周庄身在阵外,嘻嘻一笑道:“跟你说了,我很卑鄙的,偏偏还不信,这回信了吧。”

“江湖惯例,不杀来使,不废功体,你这般行径与魔类何异?”

“哈哈,你个杀人放火抢劫小孩的人还有脸说我?这世间太多自诩正义的二傻子了,我呢恰恰相反,我既不要正义也不要二傻子,我只要我痛快就好了。”

“你……你就是一个疯子!”

“哈哈,这句是你头一次说对的话。”周庄忽然叹了口气道:“其实你又是何必呢?仔细想想来,你人称‘隐逸皇子’,名义上乃是党项人的少主,说多么风光是说不上,但最起码也能牵着黄犬出上蔡东门逐狡兔吧?可是如今呢?你看看你,年年岁岁花相似,岁岁年年你不同。今日扮一个老头,明日演一个和尚,后天没准就化一个老虔婆。若是你所愿,那叫游戏人间,可是你当真愿意过这般连自己都找不到自己的生活?”

“……”李光壑再吸一口幽幽冷香,只觉得头脑一阵混沌一阵暗疼,黑暗中的言语如利锥大斧,声声击打在他的心头,多少次曾经暗自扪心自问的问题再次被人提起,这种疼痛更甚头痛。

“说的不太好听些,”周庄可不在乎李光壑的想法,干脆找了块平整的山岩一躺,沐浴着蜀地星光续道:“你就是一条李彝殷养的狗。给了你皇子的称谓,却让你始终做一些见不得人的事情,做成功了也不过就是说一声好,跟养一条狗,看门看得好就摸摸下巴赏块骨头有什么区别?啊,不不不,还是有区别的,狗有骨头赏,有自己玩闹的时间,你呢?”

“……”

听到没有什么回声,周庄瞥了他一眼,发现他并非晕过去了,只是在乜呆呆地发愣,便继续道:“你听说过霸王项羽么?他说做人啊,不能够锦衣夜行。李彝殷倒好,估计是欺负你没看过多少书,就给了你好大一件锦衣,然后让你天天摸黑着走,甚至是爬?哈,这件锦衣值得什么鸟用?”

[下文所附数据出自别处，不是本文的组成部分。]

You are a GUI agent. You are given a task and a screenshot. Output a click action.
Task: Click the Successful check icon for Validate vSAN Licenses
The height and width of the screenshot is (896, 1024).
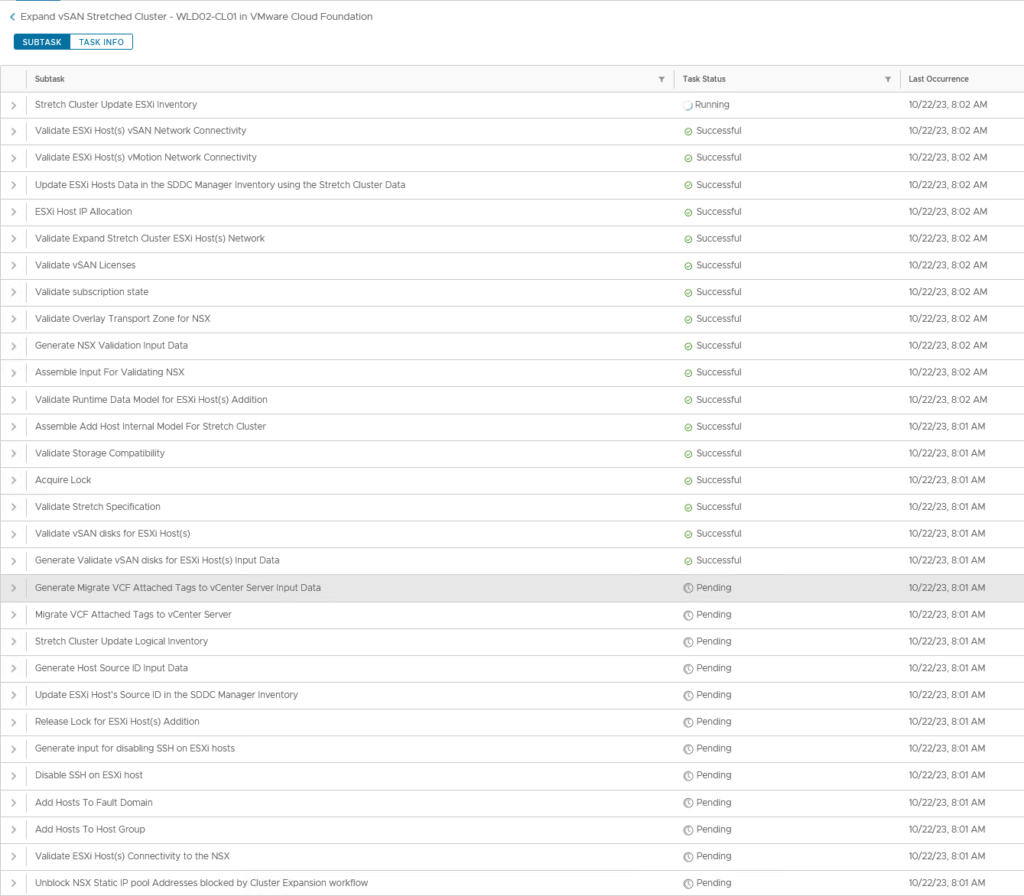click(x=688, y=266)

“……你不必多说了。”再度开口,李光壑已然声音嘶哑,满目绝决:“李光壑生是党项人,死是党项鬼,既然流着党项的血,便应该为党项肝脑涂地,在所不辞。”

周庄无奈地一叹道:“那好吧!我生平也算是杀人无数,但是被杀的人中少有能够值得我给面子的。你小子不错,杀你是必然的事了,只不过只要不过分,我可以替你完成一个遗愿,想一想吧。”

“……多谢!”李光壑一躬到地,想了想从脖颈上摘下一条狼牙项链道:“这枚狼牙,乃是我年轻的时候一个牧羊姑娘所赠。”

“哎呦,想不到你也有乱七八糟的情史?今夜星朗风淡,刚好拿你这个故事来佐酒。”周庄手一翻,一只酒瓶子已然在手,想了一想便往阵中一投,正好落在李光壑怀中。

李光壑一愣,取过来饮了一口道:“多谢前辈。”

“我只是怕你说到半途口干,伤了我八卦的兴致。”

李光壑也不理会周庄口中的“八卦”何意,一手执酒一手拖链,眼光渐渐温柔。

正是:怕相思,已相思,轮到相思没处辞,眉间露一丝。